Onalaska Community Life (West Salem, WI)
Posted on December 16, 2005
By Tony Nelson
Onalaska Mayor Jim Bialecki and Jason Gilman, the city's land use and development director, sat facing the half circle desk in the council chambers at City Hall. Foreign faces in the chamber seats looked out at the two and grilled them with questions about how the city works and how environmental problems are handled by the city.
The questions didn't come hard and fast, but broken into short phrases passed through an interpreter.
Visitors from several Russian cities were looking for answers to some of their tough questions on how to make their cities better places to live.
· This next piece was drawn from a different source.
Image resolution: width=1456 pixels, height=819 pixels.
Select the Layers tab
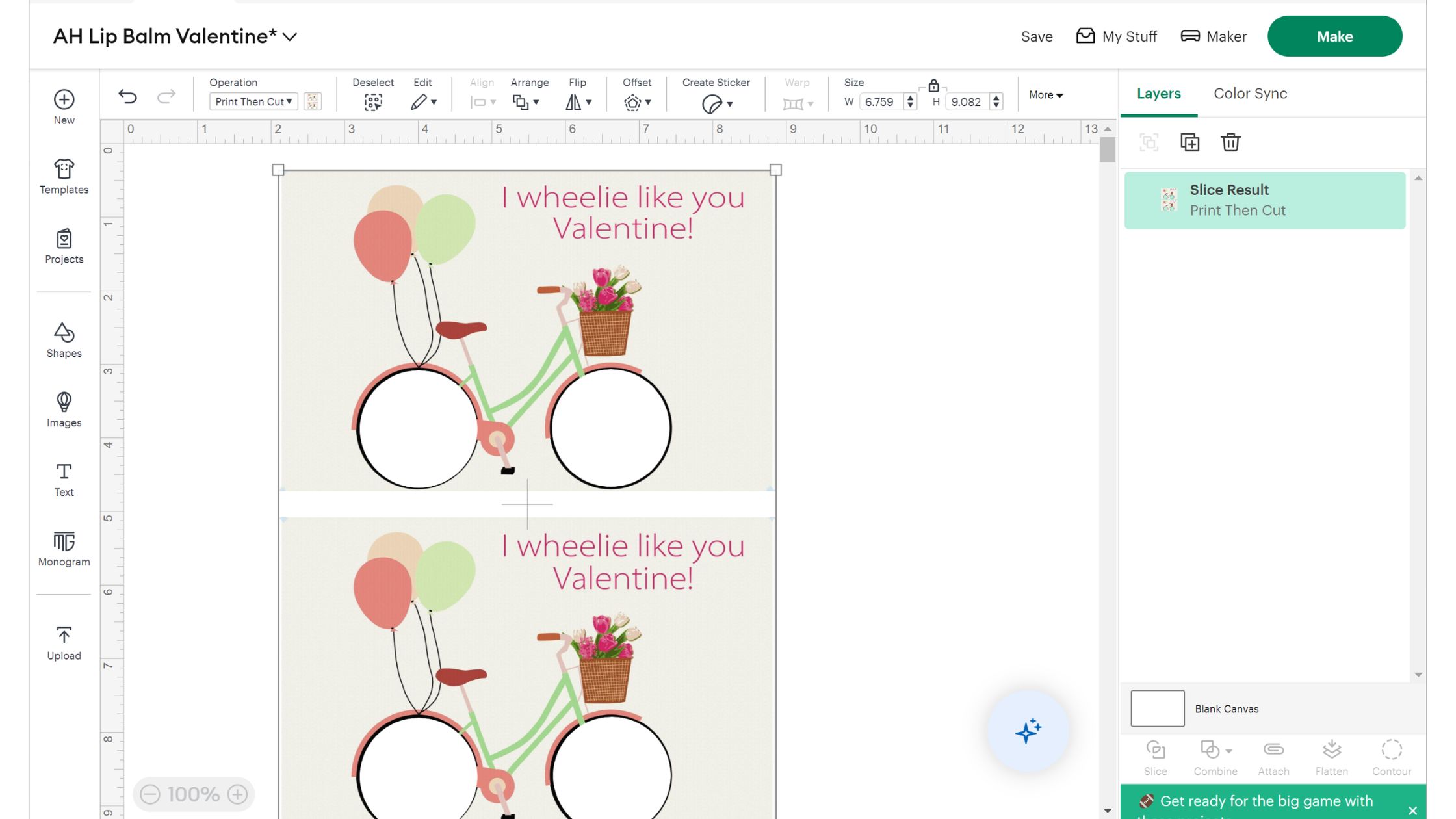tap(1158, 94)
They spent more than two hours Dec. 8 with Bialecki and Gilman.
The visitors were part of a delegation consisting of leaders of government, education and environmental bodies. Their goal was to learn new ways to deal with their problems back home in Russia.
The delegation was sponsored by the La Crosse Dubna Friendship Association and was here through World Services of La Crosse, in conjunction with the Open World Program - a congressional initiative to build mutual understanding between the United States and Russia.
During their stay, the leaders also visited with UW-La Crosse environmental students and professionals as well as representatives from La Crosse, Onalaska and La Crosse County government, Wisconsin Department of Natural Resources, Davy Engineering and Xcel Energy for demonstrations on methods for management of water, solid waste, household hazardous materials, recycling, water quality and the county's unique waste-to-energy system.
The leaders stayed with host families throughout the county and leaders had a chance to get a taste of the area's culture, taking in concerts and the Rotary Lights.
The questions the delegates asked the Onalaska officials ranged from dealing with the streets, homes, yards and other concerns of any growing city to questions Americans might take for granted.
Aleksandr Kukhlevskly, Department of Natural Resources acting head from Izhevsk, Udmurtia, asked; “Do you have to have an American flag flying in your yard?”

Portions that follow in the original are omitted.